On the 20th anniversary of 9/11, new polling finds that Americans still see international terrorism as a critical threat.
Few events have lodged themselves in the collective consciousness of the American public as deeply as the terrorist attacks of September 11, 2001. The 20th anniversary of the deadliest terrorist attack ever carried out on US soil, as well as the end of the nearly 20-year war in Afghanistan that began as a response to these attacks, provide an apt opportunity to examine how the events of September 11 continue to affect the American public today.
Memory of 9/11
A recent Chicago Council-Ipsos Survey (August 23–26) finds that nine in 10 Americans who were aged four or older in 2001 remember exactly where they were or what they were doing the moment they heard about the terrorist attacks on the World Trade Center. This legacy is unsurprising given the devastating emotional toll of the 9/11 attacks on the American public. In a Pew survey conducted just days after the attacks (September 13–17, 2001), a large majority of adults (71%) said they felt depressed, half were experiencing difficulty concentrating (49%), and a third of American adults were having trouble sleeping.
As a part of this year's Chicago Council-Ipsos Survey, respondents were asked to evaluate how much impact a number of major events of the last two decades had on them personally. Americans ranked the terrorist attacks of 9/11 second only behind the COVID-19 pandemic. Given the recency effect of the pandemic, the enduring primacy given to 9/11 is a powerful indicator of the lasting impact it has had on the collective American memory.
US Policy in Response to 9/11
Americans continue to be affected not only by the emotional memory of 9/11, but also by the policies that were put in place by the US government in response to the attacks. 85 percent of Americans, with similar majorities across all partisan affiliations, believe that the policies put in place in response to 9/11 continue to impact American lives today.
For the most part, Americans continue to support the specific policies that were put in place to prevent further attacks like the ones that occurred on September 11. For example, nearly all Americans continue to support the additional security measures that have been put in place at airports. Ninety-seven percent of Americans support requiring personal identification for all passengers, and 95 percent support the scanning of personal belongings at the airport.
When asked about a number of efforts undertaken by the US government to prevent terrorist attacks in the last 20 years, majorities of Americans feel that each of these efforts has been effective. Some efforts were seen as effective by more than seven in 10 Americans, such as the counterterrorism work of Federal Law Enforcement (74%), the Intelligence Community (74%), and the Transportation Security Administration (72%). However, the US military actions in Iraq and Afghanistan are considered more controversial, with 54 and 53 percent of those polled believing them effective, respectively.

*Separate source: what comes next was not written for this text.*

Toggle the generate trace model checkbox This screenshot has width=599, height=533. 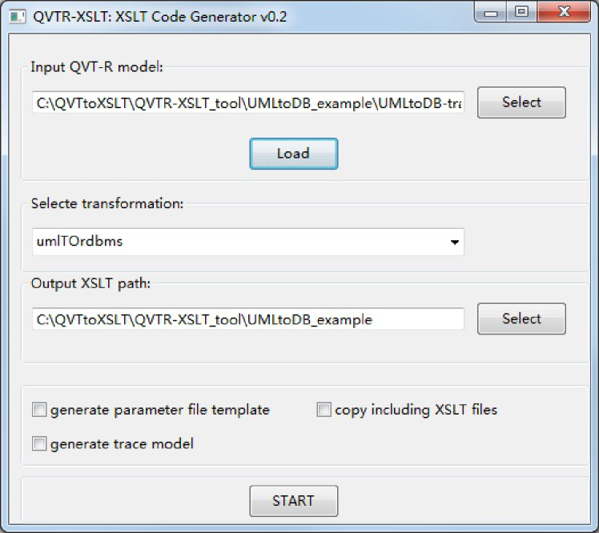(x=39, y=444)
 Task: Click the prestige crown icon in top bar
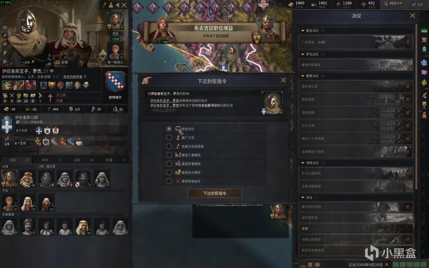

When asked about the war in Afghanistan, a majority of Americans (66%) think that the United States and its allies were successful in apprehending or killing those responsible for the September 11 terrorist attacks, but unsuccessful in achieving a number of other policy objectives. Six in 10 say that the United States and its allies were unsuccessful in providing the resources for the Afghan leadership to function as a strong, stable government, and in properly training and arming the Afghan military to independently defend Afghanistan (64%).
Overall, a majority of Americans support the US withdrawal from Afghanistan (64%) and view the policies put in place in response to 9/11 as effective. American confidence in counterterrorism policies was reflected in the 2020 Chicago Council survey, in which 54 percent of Americans classified international terrorism as a critical threat to the vital interests of the United States—the lowest figure since the question was first asked in 1998. This year, that number has rebounded to 61 percent, indicating that in the minds of the American people international terrorism is certainly not a threat of the past.